RDBMS follow the ACID rules of atomicity, consistency, isolation and durability. These rules make the database reliable to any user of the database. However, searching huge volumes of big data and retrieving data from them would take large amounts of time if all the ACID rules were enforced.

A typical scenario is when we search for a certain topic using Google. The search returns innumerable pages of data; however, only one page is visible or basically available (BA). The rest of the data is in a soft state (S) and is still being assembled by Google, though the user is not aware of it. By the time the user looks at the data on the first page, the rest of the data becomes eventually consistent (E). This phenomenon—basically available soft state and eventually consistent—is the rule followed by the big data databases, which are generally NoSQL databases following BASE properties.

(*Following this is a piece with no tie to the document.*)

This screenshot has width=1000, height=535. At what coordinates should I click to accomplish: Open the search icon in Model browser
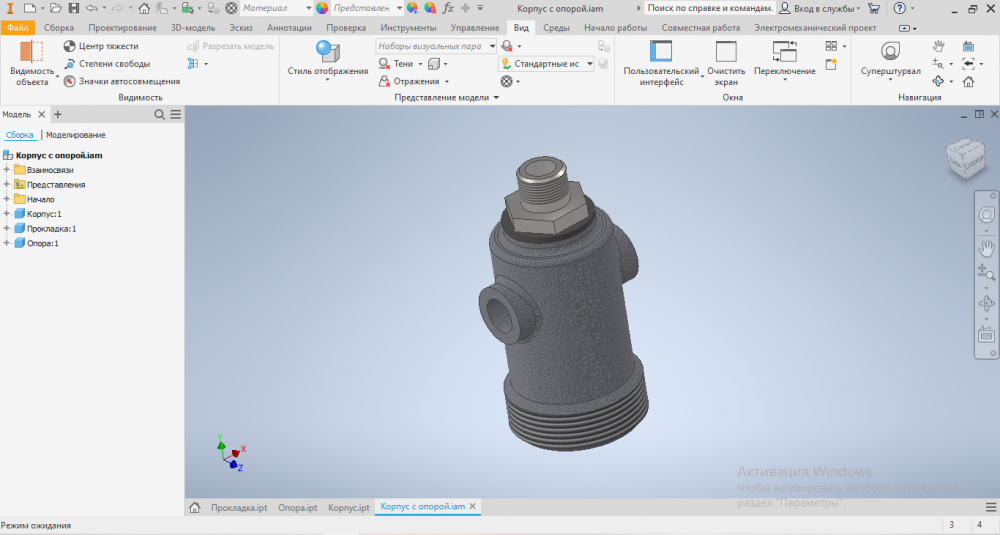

Database theory suggests that any distributed NoSQL big database can satisfy only two properties predominantly and will have to relax standards on the third. The three properties are consistency, availability, and partition tolerance (CAP). This is the CAP theorem.

The aforementioned paradigms of ACID, BASE, and CAP give rise to new big data storage patterns (Figure 4-1) like the following:

  • Façade pattern: HDFS serves as the intermittent façade for the traditional DW systems.
  • Lean pattern: HBase is indexed using only one column-family and only one column and unique row-key.
  • NoSQL pattern: Traditional RDBMS systems are replaced by NoSQL alternatives to facilitate faster access and querying of big data.
  • Polyglot pattern: Multiple types of storage mechanisms—like RDBMS, file storage, CMS, OODBMS, NoSQL and HDFS—co-exist in an enterprise to solve the big data problem.


Figure 4-1. Big data storage patterns

Façade Pattern


Does big data replace existing data warehouse (DW) implementations?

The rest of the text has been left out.